The Full Moon celebrates Jupiter’s coming opposition by accompanying the bright planet in a beautiful conjunction tonight.
Even last night Jupiter and the Moon were close enough to attract attention. Tonight they’ll be even more striking. Two reasons for that. The Moon is full this evening and will have crept within 41/2° of the planet. They’ll rise together and roll together all night long.
February’s full moon is aptly named the Full Snow Moon as snowfall can be heavy this month. Just ask the folks in Chicago. The Cherokee Indians called it the “Bone Moon”, named for the tough times experienced by many Native Americans in mid-winter when food supplies ran low. With little left to eat people made use of everything including bones and bone marrow for soup.
Not only is the Full Moon directly opposite the Sun in the sky, rising around sunset and setting around sunrise, but in mid-winter they’re nearly on opposite ends of the celestial seesaw.

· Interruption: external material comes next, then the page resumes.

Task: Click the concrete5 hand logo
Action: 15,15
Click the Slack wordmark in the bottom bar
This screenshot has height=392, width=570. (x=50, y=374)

In early February the Sun is still near its lowest point in the sky (bottom of the seesaw) for the northern half of the globe. And while daylight is steadily increasing as the Sun moves northward, darkness still has the upper hand this month. Full Moons like tonight’s lie 180° opposite the Sun, placing the Moon near the top of the seesaw. Come early August, the Sun will occupy the Moon’s spot and the Full Moon will have slid down to the Sun’s current position. Yin and Yang folks.
Now here’s the interesting thing. Jupiter will also be in “full moon” phase when it reaches opposition this Friday Feb. 6. Take a look at the diagram. From our perspective on Earth, Jupiter and the Sun lie on opposite sides of our planet 180° apart. As the Sun sets Friday, Jupiter will rise in the east and remain visible all night until setting around sunrise exactly like a Full Moon.
So in a funny way, we have two Full Moons this week only one’s a planet.
Like me, a lot of you enjoy a good moonrise. That golden-orange globe, the crazy squished appearance at rising and the transition to the bright, white, beaming disk that throws enough light on a winter night to ski in the forest without a headlamp. All good reasons to be alive.
To find when the moon rises for your town, click over to this moonrise calculator. As you step outside tonight to get your required Moon and Jupiter-shine, consider the scene if we took neighboring Jupiter and placed it at the same distance as the Moon. A recent series of such scenes was released by the Russian Federal Space Agency (Roscosmos). I included one here and added the Moon for you to compare. Is Jupiter enormous or what?